However that may be, rejecting the chemical theory, Seeland prefers a physical explanation. In his view, “the nervous tissue, besides its general activity, possesses an elementary life which is the basis of temperament and character.” Everything depends on the way in which the nervous system responds to external or internal excitation. The gay temperament would correspond to rapid and harmonious molecular vibrations; the phlegmatic to vibrations less rapid, but of imperturbable regularity; the neutral to slow but constant vibrations, and the negative forms to slow and discordant, or rapid and interrupted vibrations.

This arrangement in order of precedence is not free from objection. I give it merely as an instance of a classification according to the presumed value of characters, and as an introduction to the study of the morbid forms which we are about to commence.

I

In the first place, it is necessary to know by what signs we can recognise whether a character deviates from the normal types. Not to return to a subject already treated in the preceding chapter, we may briefly say:

1. A true character is reducible to one characteristic, one preponderant tendency which ensures its unity and stability throughout life. This conception is somewhat ideal, but definite characters tend, in varying degrees, to approximate thereto.

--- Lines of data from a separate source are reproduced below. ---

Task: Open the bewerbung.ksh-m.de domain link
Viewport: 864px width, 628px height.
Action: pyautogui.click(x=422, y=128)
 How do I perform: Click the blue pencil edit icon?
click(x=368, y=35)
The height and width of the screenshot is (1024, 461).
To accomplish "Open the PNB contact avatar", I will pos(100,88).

2. In practice, a clearly defined character always (except in rare cases, which explain themselves) permits us to foresee and foretell. We know beforehand what an active, a sensitive, a phlegmatic, or a contemplative will do under given circumstances. Neutrals, who are, properly speaking, not characters at all, are acted on by events or by other people, and calculations as to their future must start from a point, not within, but outside them.

One, if not both of these marks, is wanting in abnormal characters, and the further they depart from these two constituent conditions—unity and the possibility of foresight—the further they depart from the typical forms, to become at last unmistakably morbid.

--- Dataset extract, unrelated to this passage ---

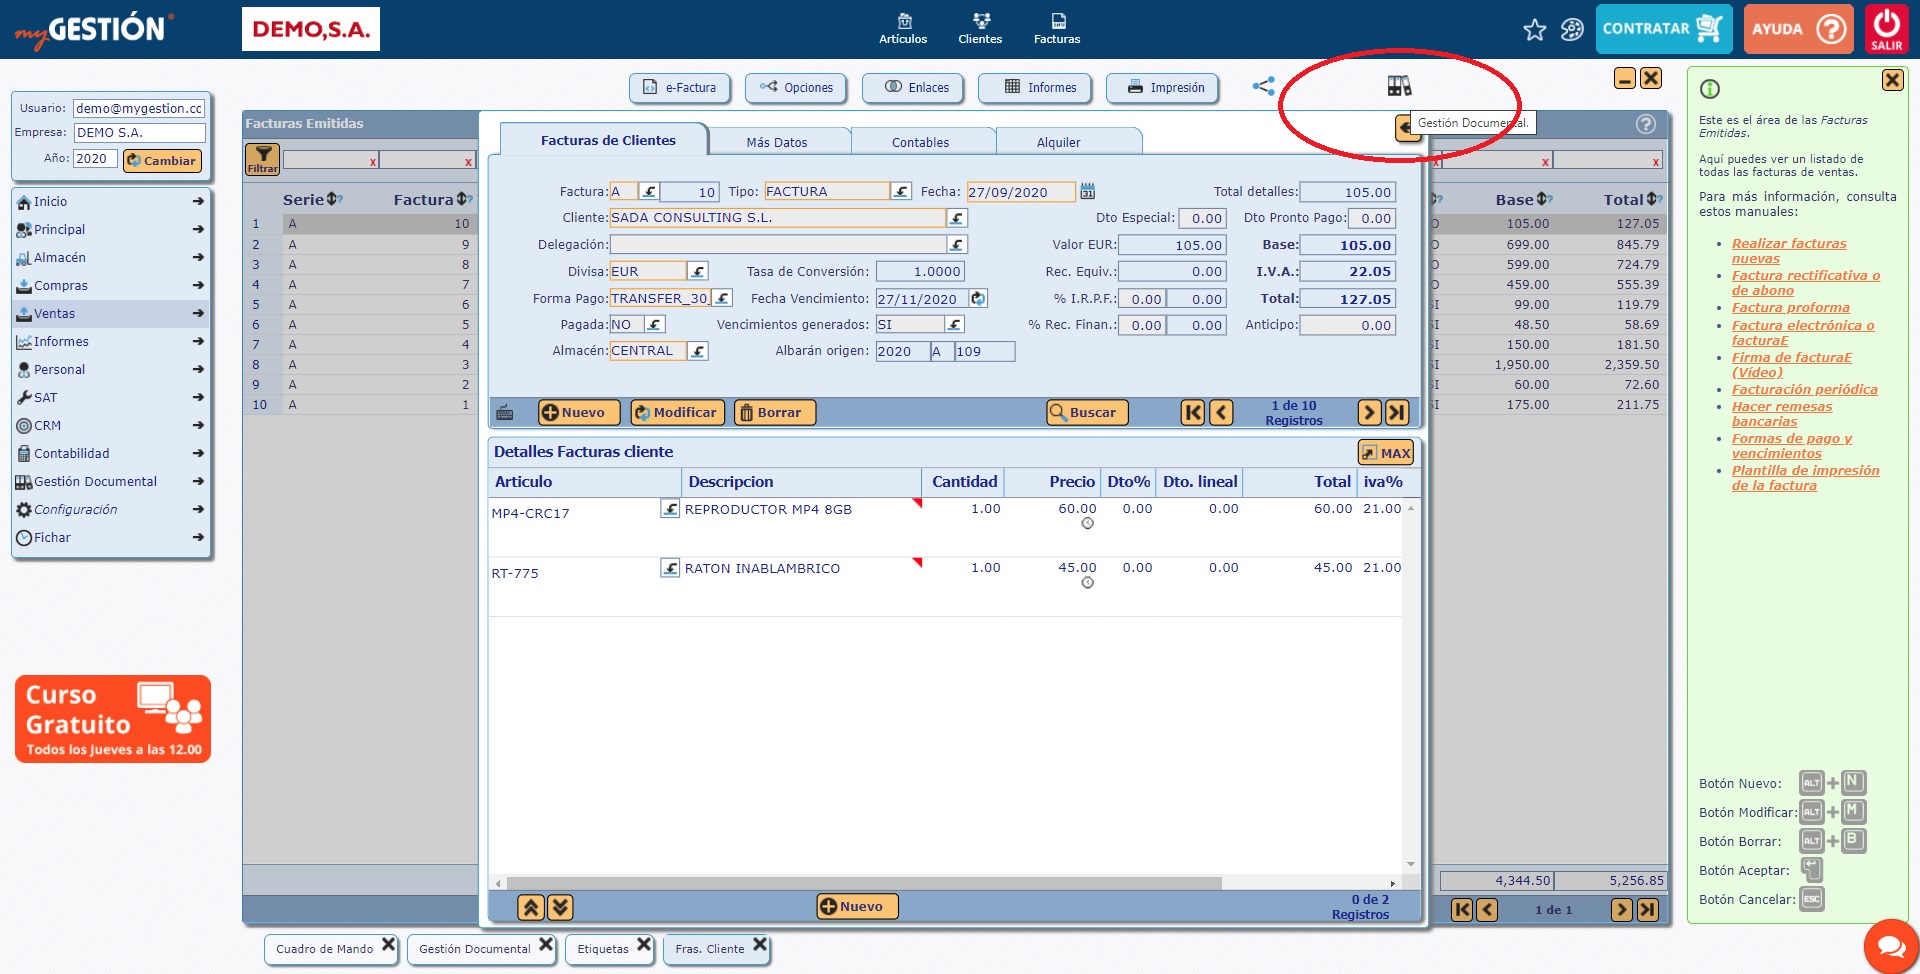The width and height of the screenshot is (1920, 974).
Task: Click the favorites star icon
Action: [1534, 30]
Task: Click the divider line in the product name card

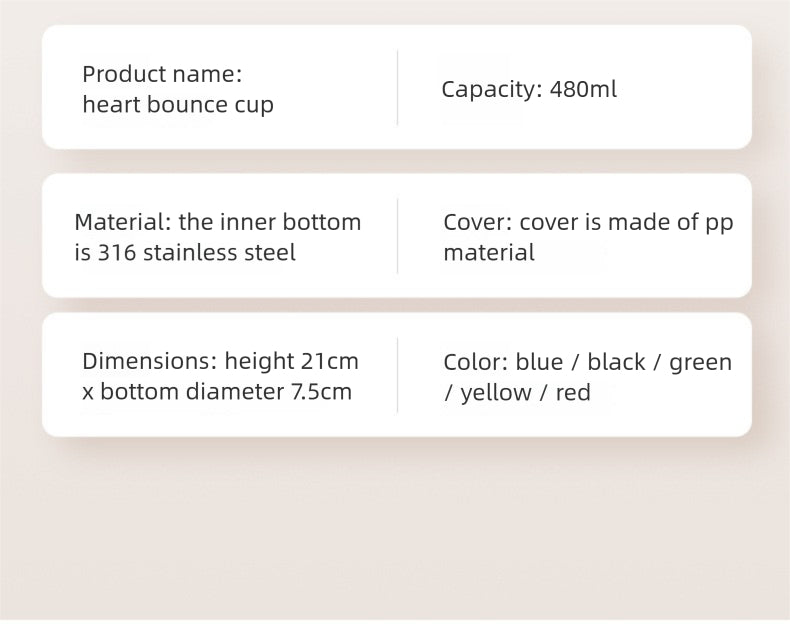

We might be tempted to believe that the anomalies of character, as observed, are so varied in aspect, so manifold, as to elude all classification, so that it is impossible to find our way through the chaos. I think, however, that the determining characteristics given above will supply us with a clue. It is scarcely necessary to say that I exclude from the group of anomalies those slight, temporary, and intermittent deviations which are only passing infractions of the unity of character. Cæsar, Richelieu, Napoleon were well-defined types; yet, at certain points in their lives, they ceased to be themselves. On his journey to Elba, in face of the fury and the insults of the populace, Napoleon had moments of strange timidity. Facts of this kind prove, once more, that the complete character only exists as an ideal; but an indisposition lasting a few hours cannot be called an illness. Having made this reserve, we may, in our classification, follow the retrogressive march from co-ordinate unity to multiplicity, from stability to dissolution, and we thus have three groups departing more and more widely from the normal forms: (1) successive contradictory characters; (2) simultaneous contradictory characters; (3) unstable or polymorphic characters: the last stage of disaggregation. It only remains to study them, one by one, in their order.

By successive contradictory characters, I understand two opposite forms or manners of feeling and acting, so that the life taken as a whole seems to be that of two individuals, one preceding, the other following the crisis.